§ **TASKS TO COMPLETE**:
1 - Reproduce the part of the fair value option passage starting at "ASC 825-10 permits" and ending at "separate line items.".
2 - In the fair value option passage, on what basis does ASC 825-10 permit reporting entities to apply the FVO?

§ **TEXT EXTRACT**:
════════════════
The key standards that have a FVO, as discussed in FV 5, include:
  • ASC 815-15, Derivatives and Hedging—Embedded Derivatives, which provides a FVO for certain hybrid financial instruments that contain an embedded derivative that would otherwise require separation
  • ASC 860-50, Transfers and Servicing—Servicing Assets and Liabilities, which permits a reporting entity to choose between the amortization method and the fair value measurement method for each class of separately-recognized servicing assets and servicing liabilities
  • ASC 825-10, Financial Instruments—Overall, which provides a measurement basis election for most financial instruments (i.e., a choice of either historical cost or fair value), including equity method investments, allowing reporting entities to mitigate potential mismatches that arise under the current mixed measurement attribute model
Because the FVO is not a requirement, its election may result in reduced comparability of financial reporting, both among similar reporting entities and within a single entity, because similar assets or liabilities could be reported under different measurement attributes (i.e., some at historical cost and some at fair value). However, the disclosure provisions in those topics are intended to mitigate this by requiring (1) identification of instruments for which the option is elected, and (2) extensive information about the effects on the financial statements.

20.6.1 Presentation of FVO

ASC 825-10 permits reporting entities to apply the FVO on an instrument-by-instrument basis. Therefore, a reporting entity can elect the FVO for certain instruments, but not others, within a group of similar instruments (e.g., only a portion of an identical portfolio of corporate securities).

20.6.1.1 Presentation of instruments with FVO versus without FVO

ASC 825-10-45-2 permits reporting entities to present the fair value and non-fair-value amounts (1) aggregated in the same balance sheet line item (parenthetically disclosing the amount measured at fair value included in the aggregate amount), or (2) in two separate line items.
════════════════
§ **PROVIDED RECORDS**:

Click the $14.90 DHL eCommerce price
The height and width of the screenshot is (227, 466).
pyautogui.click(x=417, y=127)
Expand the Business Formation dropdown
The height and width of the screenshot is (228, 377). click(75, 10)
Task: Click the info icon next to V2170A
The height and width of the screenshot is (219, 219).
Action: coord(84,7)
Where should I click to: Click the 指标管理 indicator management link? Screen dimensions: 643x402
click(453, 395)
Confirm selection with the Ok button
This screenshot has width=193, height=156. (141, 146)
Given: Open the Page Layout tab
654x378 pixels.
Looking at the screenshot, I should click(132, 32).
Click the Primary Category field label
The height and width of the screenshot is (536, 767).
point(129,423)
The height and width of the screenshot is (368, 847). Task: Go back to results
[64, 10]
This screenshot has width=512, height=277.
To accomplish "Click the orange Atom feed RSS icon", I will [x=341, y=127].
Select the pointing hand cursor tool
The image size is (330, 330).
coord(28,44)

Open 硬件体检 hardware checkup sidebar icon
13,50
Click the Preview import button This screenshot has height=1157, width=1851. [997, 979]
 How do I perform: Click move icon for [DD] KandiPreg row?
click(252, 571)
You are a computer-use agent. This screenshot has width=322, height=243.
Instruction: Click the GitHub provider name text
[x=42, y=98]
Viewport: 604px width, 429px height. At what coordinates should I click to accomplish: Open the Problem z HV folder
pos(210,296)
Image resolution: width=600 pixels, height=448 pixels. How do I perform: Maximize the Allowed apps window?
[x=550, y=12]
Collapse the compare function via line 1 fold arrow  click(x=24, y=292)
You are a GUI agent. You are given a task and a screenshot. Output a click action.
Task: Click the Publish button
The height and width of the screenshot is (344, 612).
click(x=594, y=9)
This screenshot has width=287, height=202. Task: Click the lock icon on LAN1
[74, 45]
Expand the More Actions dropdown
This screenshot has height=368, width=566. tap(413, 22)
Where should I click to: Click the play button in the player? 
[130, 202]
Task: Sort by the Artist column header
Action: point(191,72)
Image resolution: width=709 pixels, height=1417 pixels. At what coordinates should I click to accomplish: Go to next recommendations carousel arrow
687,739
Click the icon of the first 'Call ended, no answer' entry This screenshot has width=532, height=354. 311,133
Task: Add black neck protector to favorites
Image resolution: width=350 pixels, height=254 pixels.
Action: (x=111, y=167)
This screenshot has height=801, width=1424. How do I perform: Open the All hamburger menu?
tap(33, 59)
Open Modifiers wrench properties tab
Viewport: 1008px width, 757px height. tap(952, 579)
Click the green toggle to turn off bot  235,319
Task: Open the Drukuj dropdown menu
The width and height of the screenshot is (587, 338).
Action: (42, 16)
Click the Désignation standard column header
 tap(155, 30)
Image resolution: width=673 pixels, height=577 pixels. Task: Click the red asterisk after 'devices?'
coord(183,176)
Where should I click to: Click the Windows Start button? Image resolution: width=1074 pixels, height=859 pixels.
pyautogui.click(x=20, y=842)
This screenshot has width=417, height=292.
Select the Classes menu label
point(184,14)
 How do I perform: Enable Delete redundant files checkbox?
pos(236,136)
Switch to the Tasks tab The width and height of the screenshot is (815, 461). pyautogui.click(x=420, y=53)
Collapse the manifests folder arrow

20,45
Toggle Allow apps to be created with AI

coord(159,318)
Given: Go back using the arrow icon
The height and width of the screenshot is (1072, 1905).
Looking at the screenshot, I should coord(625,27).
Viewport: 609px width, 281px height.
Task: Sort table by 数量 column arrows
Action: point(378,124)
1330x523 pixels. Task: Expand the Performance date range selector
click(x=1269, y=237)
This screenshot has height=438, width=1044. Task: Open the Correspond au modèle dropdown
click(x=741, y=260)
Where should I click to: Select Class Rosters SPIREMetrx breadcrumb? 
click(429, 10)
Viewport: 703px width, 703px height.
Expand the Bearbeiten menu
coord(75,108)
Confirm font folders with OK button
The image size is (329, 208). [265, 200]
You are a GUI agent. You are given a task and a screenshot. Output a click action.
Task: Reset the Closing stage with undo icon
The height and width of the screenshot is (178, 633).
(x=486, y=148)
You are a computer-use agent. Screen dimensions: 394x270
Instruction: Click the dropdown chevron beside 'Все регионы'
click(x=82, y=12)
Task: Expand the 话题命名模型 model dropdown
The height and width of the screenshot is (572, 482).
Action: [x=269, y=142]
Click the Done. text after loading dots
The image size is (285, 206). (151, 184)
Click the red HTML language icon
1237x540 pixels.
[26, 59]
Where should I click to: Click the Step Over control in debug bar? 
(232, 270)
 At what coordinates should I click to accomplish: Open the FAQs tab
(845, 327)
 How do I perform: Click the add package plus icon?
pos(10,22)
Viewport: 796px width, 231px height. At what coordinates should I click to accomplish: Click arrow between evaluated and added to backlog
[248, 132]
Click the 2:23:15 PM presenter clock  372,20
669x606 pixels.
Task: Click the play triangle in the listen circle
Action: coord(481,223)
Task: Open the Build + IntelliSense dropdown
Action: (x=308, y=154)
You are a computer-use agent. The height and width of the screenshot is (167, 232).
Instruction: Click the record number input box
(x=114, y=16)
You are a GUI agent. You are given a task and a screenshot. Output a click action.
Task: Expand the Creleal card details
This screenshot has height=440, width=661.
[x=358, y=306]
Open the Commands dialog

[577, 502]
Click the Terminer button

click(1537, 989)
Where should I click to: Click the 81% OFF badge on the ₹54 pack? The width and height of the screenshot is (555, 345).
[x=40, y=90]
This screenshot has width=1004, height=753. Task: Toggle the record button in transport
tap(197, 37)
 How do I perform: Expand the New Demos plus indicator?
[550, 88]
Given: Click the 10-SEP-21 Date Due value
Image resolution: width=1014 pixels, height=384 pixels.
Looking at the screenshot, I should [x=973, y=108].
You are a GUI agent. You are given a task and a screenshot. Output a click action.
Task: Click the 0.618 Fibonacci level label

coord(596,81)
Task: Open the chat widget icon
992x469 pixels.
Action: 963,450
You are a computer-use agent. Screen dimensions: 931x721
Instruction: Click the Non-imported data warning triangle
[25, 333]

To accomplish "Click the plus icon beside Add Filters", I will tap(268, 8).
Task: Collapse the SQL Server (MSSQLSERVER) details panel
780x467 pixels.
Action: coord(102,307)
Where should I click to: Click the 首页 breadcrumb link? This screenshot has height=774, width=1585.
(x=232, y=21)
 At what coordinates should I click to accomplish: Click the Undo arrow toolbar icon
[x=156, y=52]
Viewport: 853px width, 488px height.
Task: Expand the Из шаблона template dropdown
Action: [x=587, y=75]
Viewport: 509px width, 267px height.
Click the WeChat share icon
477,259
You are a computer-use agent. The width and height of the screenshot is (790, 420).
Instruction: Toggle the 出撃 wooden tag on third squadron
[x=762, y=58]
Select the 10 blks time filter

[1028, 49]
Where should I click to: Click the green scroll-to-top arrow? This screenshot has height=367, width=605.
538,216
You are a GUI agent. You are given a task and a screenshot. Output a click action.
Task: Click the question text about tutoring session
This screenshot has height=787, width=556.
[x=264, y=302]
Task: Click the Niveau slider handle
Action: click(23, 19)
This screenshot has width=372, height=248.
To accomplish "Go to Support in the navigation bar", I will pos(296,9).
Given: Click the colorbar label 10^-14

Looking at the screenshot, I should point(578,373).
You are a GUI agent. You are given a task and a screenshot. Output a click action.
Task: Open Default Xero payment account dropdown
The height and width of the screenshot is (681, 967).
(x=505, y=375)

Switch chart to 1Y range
════════════════
§ **PER-TASK ANSWERS**:
1 -
ASC 825-10 permits reporting entities to apply the FVO on an instrument-by-instrument basis. Therefore, a reporting entity can elect the FVO for certain instruments, but not others, within a group of similar instruments (e.g., only a portion of an identical portfolio of corporate securities).

20.6.1.1 Presentation of instruments with FVO versus without FVO

ASC 825-10-45-2 permits reporting entities to present the fair value and non-fair-value amounts (1) aggregated in the same balance sheet line item (parenthetically disclosing the amount measured at fair value included in the aggregate amount), or (2) in two separate line items.

2 - On an instrument-by-instrument basis.